- What to produce -
Nothing but the pictures is dropped; write out all the remaining data below exactly.

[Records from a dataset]

_ _ _ _ _

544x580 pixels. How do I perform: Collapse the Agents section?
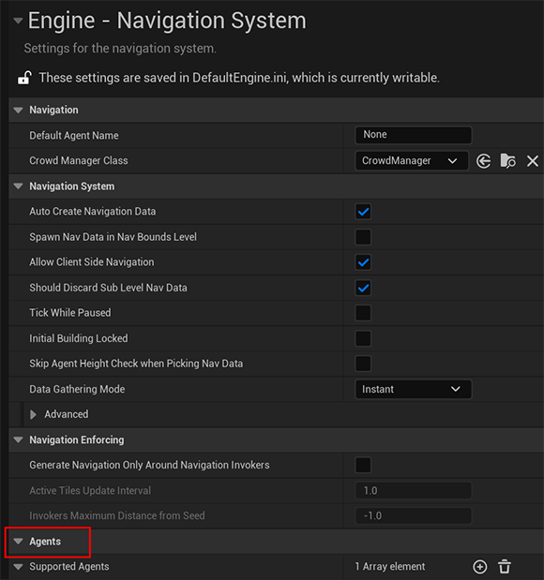[x=18, y=542]
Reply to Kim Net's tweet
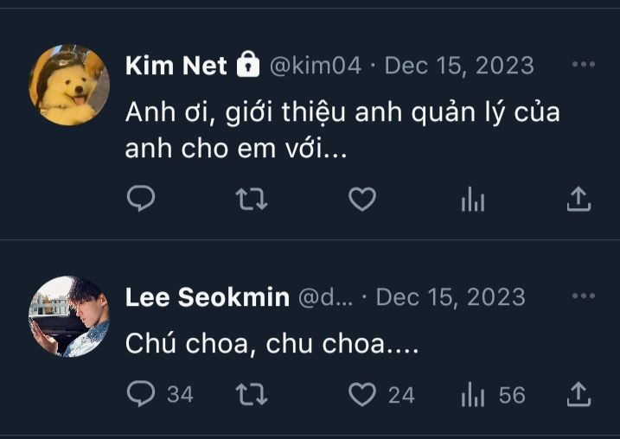Image resolution: width=620 pixels, height=439 pixels. (x=141, y=198)
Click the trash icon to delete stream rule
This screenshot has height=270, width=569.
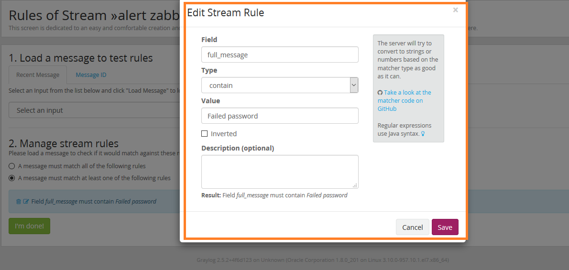point(19,202)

_ _ _ _ _

- Output for this task -
544x580 pixels. How do I perform: Collapse the Agents section?
[x=18, y=542]
Reply to Kim Net's tweet
Image resolution: width=620 pixels, height=439 pixels. (x=141, y=198)
Click the trash icon to delete stream rule
This screenshot has height=270, width=569.
point(19,202)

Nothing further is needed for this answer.